EXCERPT:
================
Heart problems that cause seizures

  • April 6, 2023
  • 4
In this article
A patient talking to her doctor about tests

Our hearts and our brains are very closely connected. Whether it’s how our bodies respond to exercise or the way we calm ourselves down, these two vital organs are continually communicating. It’s therefore not surprising that when there are problems in one of these organs, this can cause issues in the other. 

Multiple studies have shown that there are heart problems that cause seizures (or seizure-like events). At the same time, there’s growing evidence that epilepsy can also affect the heart’s health too. Let’s learn more about this link.

What is a seizure?

For people with epilepsy, a seizure is when there is a sudden surge in electrical activity in the brain. Although heart problems can cause symptoms that look like seizures - losing consciousness, falling over, twitching and shaking - these are not technically epileptic seizures. That doesn’t mean they’re not ‘serious’ - a medical professional should investigate them.

Heart problems that cause seizures

Over the years, doctors and researchers have found that many different heart conditions can cause seizure-like events. 

Here are some heart problems that cause seizures:

  • Cardiac arrhythmia: This is when the heart beats too fast, too slow, or irregularly. It can make people faint. It might also mean their brains don’t get enough oxygen, so they may shake or seem to have seizures

There are many different heart conditions that can cause arrhythmias, including hypertension, valve diseases and hypertrophic cardiomyopathy. 

  • Long QT syndrome: This is a rare and potentially fatal heart problem which causes very irregular heartbeats. Fainting and seizures are common symptoms of this condition. As with arrhythmias, it’s believed that when the heart beats in a disordered way, the brain doesn’t get enough oxygen, so people faint.
================
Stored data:
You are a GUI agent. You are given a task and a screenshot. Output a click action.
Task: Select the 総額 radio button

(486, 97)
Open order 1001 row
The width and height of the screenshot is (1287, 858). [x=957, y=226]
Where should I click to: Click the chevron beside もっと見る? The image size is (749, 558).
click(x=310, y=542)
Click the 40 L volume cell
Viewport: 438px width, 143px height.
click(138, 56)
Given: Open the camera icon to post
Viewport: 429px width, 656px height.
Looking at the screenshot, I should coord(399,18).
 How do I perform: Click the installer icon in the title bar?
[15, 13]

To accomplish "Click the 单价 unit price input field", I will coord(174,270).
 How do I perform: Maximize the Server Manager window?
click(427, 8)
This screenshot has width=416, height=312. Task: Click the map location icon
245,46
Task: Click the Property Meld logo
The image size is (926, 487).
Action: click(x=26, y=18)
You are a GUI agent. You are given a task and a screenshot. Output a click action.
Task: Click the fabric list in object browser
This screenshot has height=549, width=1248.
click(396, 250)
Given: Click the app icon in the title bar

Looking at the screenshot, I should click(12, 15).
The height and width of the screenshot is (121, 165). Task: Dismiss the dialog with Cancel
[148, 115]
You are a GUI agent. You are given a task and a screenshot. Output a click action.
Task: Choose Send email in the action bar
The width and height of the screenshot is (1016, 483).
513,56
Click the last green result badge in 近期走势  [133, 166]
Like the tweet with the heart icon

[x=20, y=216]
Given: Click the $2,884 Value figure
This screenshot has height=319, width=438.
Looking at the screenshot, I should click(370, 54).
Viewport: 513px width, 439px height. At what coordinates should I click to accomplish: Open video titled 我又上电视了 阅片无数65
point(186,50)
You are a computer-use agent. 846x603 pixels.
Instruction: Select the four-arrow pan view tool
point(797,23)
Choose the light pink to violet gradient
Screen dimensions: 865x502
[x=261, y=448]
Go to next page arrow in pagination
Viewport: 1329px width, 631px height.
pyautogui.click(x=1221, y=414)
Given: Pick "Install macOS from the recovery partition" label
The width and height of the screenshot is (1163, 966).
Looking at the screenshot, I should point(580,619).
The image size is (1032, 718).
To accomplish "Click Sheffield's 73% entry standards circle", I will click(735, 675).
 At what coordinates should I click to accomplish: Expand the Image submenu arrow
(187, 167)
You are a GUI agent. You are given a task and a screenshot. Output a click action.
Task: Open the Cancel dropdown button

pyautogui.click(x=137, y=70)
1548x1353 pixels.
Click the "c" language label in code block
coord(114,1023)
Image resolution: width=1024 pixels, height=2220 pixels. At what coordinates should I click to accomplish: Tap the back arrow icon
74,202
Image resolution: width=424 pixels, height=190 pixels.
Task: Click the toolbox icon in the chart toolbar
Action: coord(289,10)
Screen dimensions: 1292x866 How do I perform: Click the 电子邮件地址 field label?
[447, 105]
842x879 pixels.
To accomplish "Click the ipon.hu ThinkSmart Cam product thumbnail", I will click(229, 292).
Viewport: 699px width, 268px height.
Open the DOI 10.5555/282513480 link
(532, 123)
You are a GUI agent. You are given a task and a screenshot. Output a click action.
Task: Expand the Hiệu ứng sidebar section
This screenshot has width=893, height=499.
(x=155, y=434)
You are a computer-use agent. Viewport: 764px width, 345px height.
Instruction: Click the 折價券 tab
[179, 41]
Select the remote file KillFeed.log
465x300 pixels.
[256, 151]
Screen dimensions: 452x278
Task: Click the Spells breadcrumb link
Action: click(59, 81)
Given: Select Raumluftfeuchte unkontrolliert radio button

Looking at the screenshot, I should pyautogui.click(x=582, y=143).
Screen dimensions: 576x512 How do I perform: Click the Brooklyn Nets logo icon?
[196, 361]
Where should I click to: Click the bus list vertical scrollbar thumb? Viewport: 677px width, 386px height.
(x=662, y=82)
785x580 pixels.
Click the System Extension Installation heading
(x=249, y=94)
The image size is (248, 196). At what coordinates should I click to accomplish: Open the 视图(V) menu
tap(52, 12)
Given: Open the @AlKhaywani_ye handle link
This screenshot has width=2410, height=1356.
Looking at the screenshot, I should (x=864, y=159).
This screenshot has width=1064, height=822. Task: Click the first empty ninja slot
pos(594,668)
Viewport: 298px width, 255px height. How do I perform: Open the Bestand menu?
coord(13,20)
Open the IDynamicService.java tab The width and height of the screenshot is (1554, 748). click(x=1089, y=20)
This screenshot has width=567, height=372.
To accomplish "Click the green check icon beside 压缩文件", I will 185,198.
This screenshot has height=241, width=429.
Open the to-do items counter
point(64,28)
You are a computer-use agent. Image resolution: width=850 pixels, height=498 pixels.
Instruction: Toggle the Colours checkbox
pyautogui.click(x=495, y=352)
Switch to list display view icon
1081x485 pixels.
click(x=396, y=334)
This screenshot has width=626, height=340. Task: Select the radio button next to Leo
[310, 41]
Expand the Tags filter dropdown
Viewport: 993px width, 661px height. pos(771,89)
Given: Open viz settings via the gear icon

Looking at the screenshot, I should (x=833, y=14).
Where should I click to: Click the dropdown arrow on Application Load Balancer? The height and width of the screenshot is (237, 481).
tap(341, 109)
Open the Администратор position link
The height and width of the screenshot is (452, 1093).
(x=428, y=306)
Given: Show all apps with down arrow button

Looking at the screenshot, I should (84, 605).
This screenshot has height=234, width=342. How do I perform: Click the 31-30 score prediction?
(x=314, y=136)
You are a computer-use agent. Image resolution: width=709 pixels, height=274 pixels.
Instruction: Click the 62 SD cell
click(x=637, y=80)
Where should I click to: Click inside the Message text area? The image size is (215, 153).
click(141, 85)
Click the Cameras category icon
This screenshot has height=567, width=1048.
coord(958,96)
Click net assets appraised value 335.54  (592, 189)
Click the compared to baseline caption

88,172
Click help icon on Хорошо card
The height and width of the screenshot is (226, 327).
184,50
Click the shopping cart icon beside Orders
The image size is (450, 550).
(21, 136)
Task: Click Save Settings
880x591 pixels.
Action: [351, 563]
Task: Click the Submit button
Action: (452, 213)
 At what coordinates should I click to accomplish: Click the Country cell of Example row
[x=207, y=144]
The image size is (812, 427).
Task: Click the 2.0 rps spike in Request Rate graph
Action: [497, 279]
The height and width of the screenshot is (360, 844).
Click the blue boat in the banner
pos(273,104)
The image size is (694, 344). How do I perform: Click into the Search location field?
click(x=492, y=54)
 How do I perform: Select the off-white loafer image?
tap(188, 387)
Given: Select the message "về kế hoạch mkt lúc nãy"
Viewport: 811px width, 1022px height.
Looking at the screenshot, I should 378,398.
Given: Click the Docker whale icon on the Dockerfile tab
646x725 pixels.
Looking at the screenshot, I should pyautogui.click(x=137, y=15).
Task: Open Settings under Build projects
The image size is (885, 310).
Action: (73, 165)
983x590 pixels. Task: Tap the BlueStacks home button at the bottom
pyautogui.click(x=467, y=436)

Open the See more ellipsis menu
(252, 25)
================
PROBLEMS TO SOLVE:
**1)** Do these statements agree with the article on heart problems and seizures? Answer yes or no for each, quoting the words from the article that decide it. (a) Long QT syndrome is described as a common heart problem. (b) Seizure-like events caused by heart problems are not technically epileptic seizures. (c) Hypertension is named as a condition that can cause arrhythmias.
**2)** Which heart conditions does the article on heart problems and seizures name? List every one.

TASK-BY-TASK ANSWERS:
**1)**
(a) No: "This is a rare and potentially fatal heart problem which causes very irregular heartbeats."
(b) Yes: "these are not technically epileptic seizures."
(c) Yes: "There are many different heart conditions that can cause arrhythmias, including hypertension, valve diseases and hypertrophic cardiomyopathy."

**2)**
- Cardiac arrhythmia
- Hypertension
- Valve diseases
- Hypertrophic cardiomyopathy
- Long QT syndrome